Review: Identity (dir. by James Mangold)


“As I was going up the stairs, I met a man who wasn’t there. He wasn’t there again today. I wish, I wish he’d go away.” — Malcolm Rivers

There’s a certain kind of movie that thrives on a rainy Sunday afternoon or a late-night cable scroll—something pulpy, clever, and self-contained, with a cast that makes you sit up a little straighter. James Mangold’s Identity from 2003 is exactly that breed of thriller. It’s not trying to reinvent the wheel, but it’s having a damn good time spinning it through mud, rain, and a whole lot of psychological fog. On the surface, Identity is a slasher-adjacent whodunit set in a deserted Nevada motel during a biblical storm, and it wears its debt to Agatha Christie’s And Then There Were None like a bloodstained badge of honor. That classic novel—where strangers are lured to an isolated island and picked off one by one according to a nursery rhyme—provides the blueprint. Mangold swaps the island for a rundown motel, the nursery rhyme for room keys, and adds a thick layer of rainy noir atmosphere. But underneath the jump scares and dripping dread, Identity is also a sly, shaggy-dog meditation on identity, trauma, and the stories we tell ourselves to survive. Mangold, who’d go on to direct Walk the Line and Logan, shows his genre dexterity here—he treats the material with just enough seriousness to keep you invested, but not so much that you can’t laugh at the absurdity when the twist finally snaps into place.

The setup is classic Christie with a tar pit of dread. A motley crew of strangers gets stranded at a rundown motel when a flash flood washes out the roads, just as the guests in And Then There Were None find themselves cut off from civilization. There’s a former cop turned limo driver (John Cusack), a has-been actress (Rebecca De Mornay), a newlywed couple, a cop escorting a prisoner, a nervous motel manager, a prostitute with a heart of gold (Amanda Peet), and a few others who might as well have target silhouettes painted on their backs. The storm rages, the power flickers, and one by one, they start turning up dead. The killer leaves behind clues—room keys, specifically—and the survivors realize the bodies are being dropped in the order of the motel’s room numbers. It’s a wonderfully cheap gimmick that works because the film leans into its own artificiality. The rain never stops. The Nevada landscape is featureless and black. The motel feels less like a real place and more like a diorama in a psychiatrist’s office. Which, as it turns out, is almost exactly what it is.
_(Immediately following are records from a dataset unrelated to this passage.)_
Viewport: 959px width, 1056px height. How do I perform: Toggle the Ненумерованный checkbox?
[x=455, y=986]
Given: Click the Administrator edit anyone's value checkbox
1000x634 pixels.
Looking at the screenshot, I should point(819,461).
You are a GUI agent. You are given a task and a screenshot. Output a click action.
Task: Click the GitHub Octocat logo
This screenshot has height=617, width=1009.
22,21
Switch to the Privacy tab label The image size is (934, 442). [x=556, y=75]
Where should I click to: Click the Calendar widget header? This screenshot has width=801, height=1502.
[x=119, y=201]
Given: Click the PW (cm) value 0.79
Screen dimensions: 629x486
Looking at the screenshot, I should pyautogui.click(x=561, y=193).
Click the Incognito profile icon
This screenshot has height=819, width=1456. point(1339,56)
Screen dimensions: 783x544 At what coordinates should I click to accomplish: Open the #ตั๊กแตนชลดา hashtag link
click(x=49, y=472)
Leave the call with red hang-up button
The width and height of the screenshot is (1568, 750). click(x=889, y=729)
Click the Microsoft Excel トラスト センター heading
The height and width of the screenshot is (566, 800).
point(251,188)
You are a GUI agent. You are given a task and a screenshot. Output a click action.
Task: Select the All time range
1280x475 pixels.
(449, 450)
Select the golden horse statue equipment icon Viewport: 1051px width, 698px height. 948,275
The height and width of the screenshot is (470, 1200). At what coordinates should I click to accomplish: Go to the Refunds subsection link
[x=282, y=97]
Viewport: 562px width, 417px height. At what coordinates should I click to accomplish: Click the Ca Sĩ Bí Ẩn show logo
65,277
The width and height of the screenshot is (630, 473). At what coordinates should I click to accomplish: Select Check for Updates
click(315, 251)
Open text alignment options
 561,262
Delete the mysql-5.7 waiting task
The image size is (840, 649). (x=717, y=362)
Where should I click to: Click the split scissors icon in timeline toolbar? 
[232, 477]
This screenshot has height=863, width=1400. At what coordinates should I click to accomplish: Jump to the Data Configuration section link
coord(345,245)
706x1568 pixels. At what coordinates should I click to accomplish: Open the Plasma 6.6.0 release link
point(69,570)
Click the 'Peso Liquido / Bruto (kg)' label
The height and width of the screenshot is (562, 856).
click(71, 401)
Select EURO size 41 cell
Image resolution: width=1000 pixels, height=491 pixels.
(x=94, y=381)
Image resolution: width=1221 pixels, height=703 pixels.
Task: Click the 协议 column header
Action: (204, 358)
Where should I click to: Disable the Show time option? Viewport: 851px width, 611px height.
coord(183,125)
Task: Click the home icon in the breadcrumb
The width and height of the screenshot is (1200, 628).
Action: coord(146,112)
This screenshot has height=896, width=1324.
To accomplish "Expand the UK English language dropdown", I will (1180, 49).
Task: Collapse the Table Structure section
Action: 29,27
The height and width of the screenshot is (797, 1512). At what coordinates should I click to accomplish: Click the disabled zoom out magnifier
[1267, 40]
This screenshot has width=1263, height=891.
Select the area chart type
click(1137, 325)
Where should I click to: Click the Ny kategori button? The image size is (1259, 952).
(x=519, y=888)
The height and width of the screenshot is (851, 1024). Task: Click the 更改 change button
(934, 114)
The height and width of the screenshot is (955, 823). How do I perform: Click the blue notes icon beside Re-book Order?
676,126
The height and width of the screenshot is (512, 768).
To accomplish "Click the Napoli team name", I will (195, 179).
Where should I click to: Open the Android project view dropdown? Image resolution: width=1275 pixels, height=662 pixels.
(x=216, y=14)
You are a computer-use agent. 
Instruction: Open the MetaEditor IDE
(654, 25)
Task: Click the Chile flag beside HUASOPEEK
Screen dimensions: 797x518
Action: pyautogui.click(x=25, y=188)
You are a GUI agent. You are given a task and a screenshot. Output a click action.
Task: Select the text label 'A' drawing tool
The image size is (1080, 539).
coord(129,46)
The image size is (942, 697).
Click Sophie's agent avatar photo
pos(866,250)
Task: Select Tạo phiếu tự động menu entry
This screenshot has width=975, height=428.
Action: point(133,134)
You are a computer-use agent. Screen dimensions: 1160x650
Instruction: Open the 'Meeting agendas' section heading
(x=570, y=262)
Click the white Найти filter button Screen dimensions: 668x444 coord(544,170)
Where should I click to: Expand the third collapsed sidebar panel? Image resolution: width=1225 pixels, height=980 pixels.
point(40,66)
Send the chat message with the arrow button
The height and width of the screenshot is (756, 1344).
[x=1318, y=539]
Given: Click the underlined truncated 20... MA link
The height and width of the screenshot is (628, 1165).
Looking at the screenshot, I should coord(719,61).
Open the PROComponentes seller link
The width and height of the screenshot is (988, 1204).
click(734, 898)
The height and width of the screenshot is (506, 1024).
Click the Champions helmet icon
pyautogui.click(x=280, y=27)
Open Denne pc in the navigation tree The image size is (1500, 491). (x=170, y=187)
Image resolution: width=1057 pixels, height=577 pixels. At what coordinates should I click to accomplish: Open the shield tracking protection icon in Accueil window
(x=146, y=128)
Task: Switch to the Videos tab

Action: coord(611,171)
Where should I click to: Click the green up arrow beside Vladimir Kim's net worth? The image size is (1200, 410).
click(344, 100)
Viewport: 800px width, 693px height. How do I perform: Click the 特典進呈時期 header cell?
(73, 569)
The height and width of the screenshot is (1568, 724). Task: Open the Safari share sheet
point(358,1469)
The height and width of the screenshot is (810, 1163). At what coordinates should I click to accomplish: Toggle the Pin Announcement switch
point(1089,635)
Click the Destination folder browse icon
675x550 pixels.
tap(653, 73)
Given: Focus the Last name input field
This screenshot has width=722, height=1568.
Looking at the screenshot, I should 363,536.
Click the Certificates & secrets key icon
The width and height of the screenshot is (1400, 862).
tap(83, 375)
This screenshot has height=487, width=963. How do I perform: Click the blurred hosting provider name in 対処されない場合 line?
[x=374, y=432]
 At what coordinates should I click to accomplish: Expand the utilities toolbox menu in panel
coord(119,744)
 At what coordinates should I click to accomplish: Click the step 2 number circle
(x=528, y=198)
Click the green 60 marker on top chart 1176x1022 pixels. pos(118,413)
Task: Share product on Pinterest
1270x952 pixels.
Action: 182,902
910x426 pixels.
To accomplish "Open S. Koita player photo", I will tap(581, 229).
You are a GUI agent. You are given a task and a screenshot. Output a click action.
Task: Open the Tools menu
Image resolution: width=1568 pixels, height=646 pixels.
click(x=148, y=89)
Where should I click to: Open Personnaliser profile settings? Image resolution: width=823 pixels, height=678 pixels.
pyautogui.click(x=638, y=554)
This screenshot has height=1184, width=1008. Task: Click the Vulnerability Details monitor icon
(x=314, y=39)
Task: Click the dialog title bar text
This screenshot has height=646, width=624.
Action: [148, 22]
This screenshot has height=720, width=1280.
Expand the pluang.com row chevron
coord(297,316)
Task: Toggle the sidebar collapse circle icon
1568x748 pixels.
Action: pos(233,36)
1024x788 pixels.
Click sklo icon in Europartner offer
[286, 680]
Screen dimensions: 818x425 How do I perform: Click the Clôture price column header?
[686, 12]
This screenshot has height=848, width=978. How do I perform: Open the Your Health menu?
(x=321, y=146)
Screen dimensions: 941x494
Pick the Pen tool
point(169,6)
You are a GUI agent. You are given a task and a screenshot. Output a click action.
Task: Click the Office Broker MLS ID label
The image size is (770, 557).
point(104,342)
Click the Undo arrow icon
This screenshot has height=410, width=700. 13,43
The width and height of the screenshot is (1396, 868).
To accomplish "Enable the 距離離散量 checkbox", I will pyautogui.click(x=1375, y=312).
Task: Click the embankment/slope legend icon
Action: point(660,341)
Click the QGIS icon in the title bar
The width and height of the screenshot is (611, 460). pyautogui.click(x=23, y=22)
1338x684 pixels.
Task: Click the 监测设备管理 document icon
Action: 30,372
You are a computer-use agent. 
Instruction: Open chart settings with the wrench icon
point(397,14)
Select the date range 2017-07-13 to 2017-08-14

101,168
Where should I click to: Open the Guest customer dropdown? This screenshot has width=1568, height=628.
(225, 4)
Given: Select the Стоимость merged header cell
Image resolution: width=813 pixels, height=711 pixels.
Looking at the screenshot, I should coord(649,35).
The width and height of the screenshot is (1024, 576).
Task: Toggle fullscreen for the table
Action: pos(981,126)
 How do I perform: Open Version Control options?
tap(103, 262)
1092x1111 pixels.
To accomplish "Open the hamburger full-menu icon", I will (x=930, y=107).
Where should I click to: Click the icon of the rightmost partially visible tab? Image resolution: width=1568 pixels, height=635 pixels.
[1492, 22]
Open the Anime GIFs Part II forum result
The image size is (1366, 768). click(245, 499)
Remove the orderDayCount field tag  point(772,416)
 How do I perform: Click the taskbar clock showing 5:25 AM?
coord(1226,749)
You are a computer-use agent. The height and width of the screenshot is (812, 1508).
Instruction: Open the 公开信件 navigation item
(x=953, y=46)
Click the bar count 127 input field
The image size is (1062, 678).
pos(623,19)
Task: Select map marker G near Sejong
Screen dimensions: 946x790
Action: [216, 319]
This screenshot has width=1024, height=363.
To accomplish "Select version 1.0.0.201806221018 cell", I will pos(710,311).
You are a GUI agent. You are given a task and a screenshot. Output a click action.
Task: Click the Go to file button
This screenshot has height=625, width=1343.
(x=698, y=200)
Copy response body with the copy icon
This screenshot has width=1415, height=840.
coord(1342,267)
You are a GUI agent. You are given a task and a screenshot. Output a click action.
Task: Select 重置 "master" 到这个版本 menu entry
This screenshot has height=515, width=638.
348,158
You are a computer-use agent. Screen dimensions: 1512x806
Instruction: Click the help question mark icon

Now, here’s where the review has to carefully step around spoilers, because Identity lives and dies on its midpoint rug-pull. But seeing as the movie is over twenty years old, a gentle acknowledgment is fair: the motel carnage is intercut with scenes of a criminal psychologist (Alfred Molina) arguing with a judge during a late-night hearing about a convicted serial killer’s sanity. That killer, Malcolm Rivers, is awaiting execution, and the defense is presenting new diary evidence. You don’t have to be a detective to start connecting dots. Mangold and screenwriter Michael Cooney aren’t interested in subtlety; they want you to squirm as the two storylines begin to converge. The motel guests, we gradually realize, are not random travelers. They are fractured pieces of a single damaged psyche—personalities inside Rivers’ mind, duking it out for survival as his body faces a real-world lethal injection. The killer in the motel isn’t a man in a mask; it’s the most malevolent alter among them, systematically erasing the others. Where Christie’s novel uses a hidden murderer working through a fixed list, Identity twists that formula by making the setting itself a psychological construct.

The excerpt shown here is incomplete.